The album’s first song, the tender ballad “Workin’ on Whiskey,” features a bit of slide guitar and somber vocals as Yearwood sings, “I’ve tried to give you up, but once you’ve had the strong stuff, nothing else will be enough.” It's a pretty grim opening number.

“I have written a little bit, but I don’t write much,” says Yearwood. “I rely on songs that will express whatever emotion I want to express. My biggest musical hero is Linda Ronstadt. Those songs [of hers] are so gut wrenching. I just love a sad song that tears your heart out, so I’m always looking for those songs you can just pour yourself into. I heard [‘Workin’ on Whiskey’] and just loved it. It sounded like if Linda Ronstadt was making a country record, she would make that song. I don’t like to open an album with a ballad, but it’s such a powerful song and sets up the record.”

She recruited Brooks for the whimsical “What Gave Me Away,” and the chemistry between the two comes across clearly on the playful number.

“He’s his own artist,” Yearwood says when asked about working with Brooks on the track. “I don’t want to ask him to sing on something if it doesn’t make sense. It’s about the person who has your number. I couldn’t imagine singing it with anyone but him. I asked him to do this harmony throughout, and he loved the song too. If he didn’t want to sing on it, he would have just said, ‘This isn’t right for me.’ We have this unspoken language between us when we’re in the studio, and we’re just comfortable. I love how the song turned out. It’s got a groove. It’s Bonnie Raitt-meets-Percy Sledge. It’s a really sexy song, and the guitar solo is probably one of my favorite guitar solos I’ve ever had on an album. I love everything about it, from the lyrics to the melody to the vibe.

Yearwood says that since befriending singer-songwriter Karla Bonoff a few years back, she’s always wanted to cut one of her tunes. She got the opportunity with Every Girl, which includes her rendition of the Bonoff ballad “Home.”

“Because I’m a big Linda Ronstadt fan, that turned me onto Karla Bonoff,” she says. “I went to see Karla play in Nashville a couple of years ago and met her and we became friends. I asked her about pitching me some songs. I didn’t realize that Linda hadn’t recorded ‘Home.' In my head, I thought she had to have recorded it. I try to stay away from things that Ronstadt covered because she is a goddess to me, but I love that song. I wanted to record a Karla song, so it kind of made sense. I didn’t know that Bonnie Raitt had recorded it. I think my version is somewhere in the middle of those two. I tried to make it my own.”

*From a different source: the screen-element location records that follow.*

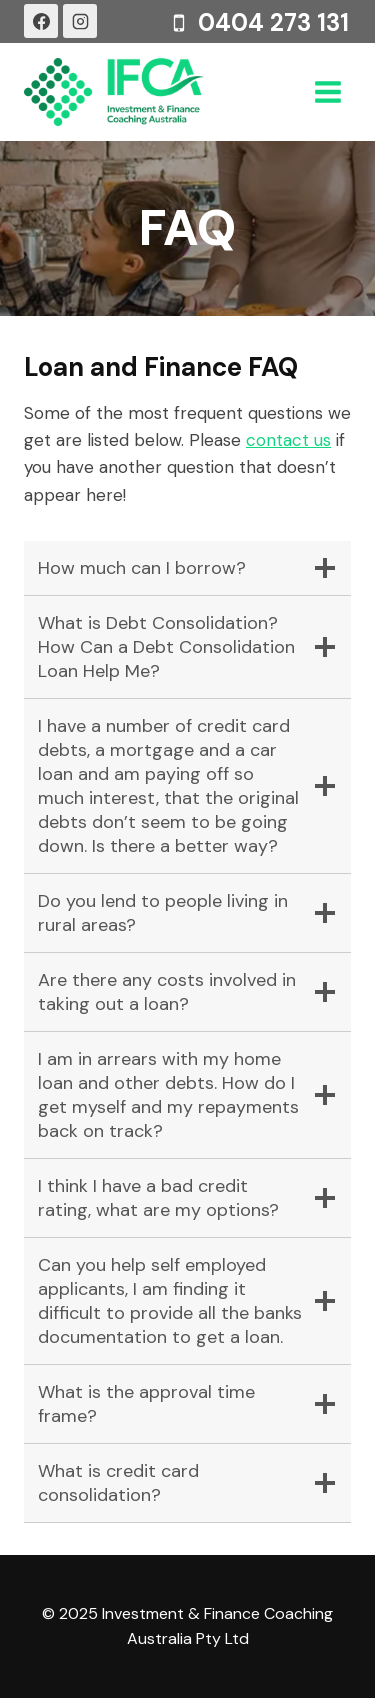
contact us (288, 440)
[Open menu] (327, 91)
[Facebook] (41, 21)
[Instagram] (80, 21)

At the time of our interview, Yearwood, a couple days away from the tour’s launch, confesses she can't wait to reconnect with her fans.

“The cool thing about country music is that folks who have been listening to me since 1991 are people who grew up with me,” she says. “They’re so loyal. Country music fans stay with you. It’s a safe environment for me. As nervous as I might be to stat the tour, it’ll be like jumping into warm water. You know there will be love there. I’m really looking forward to it.”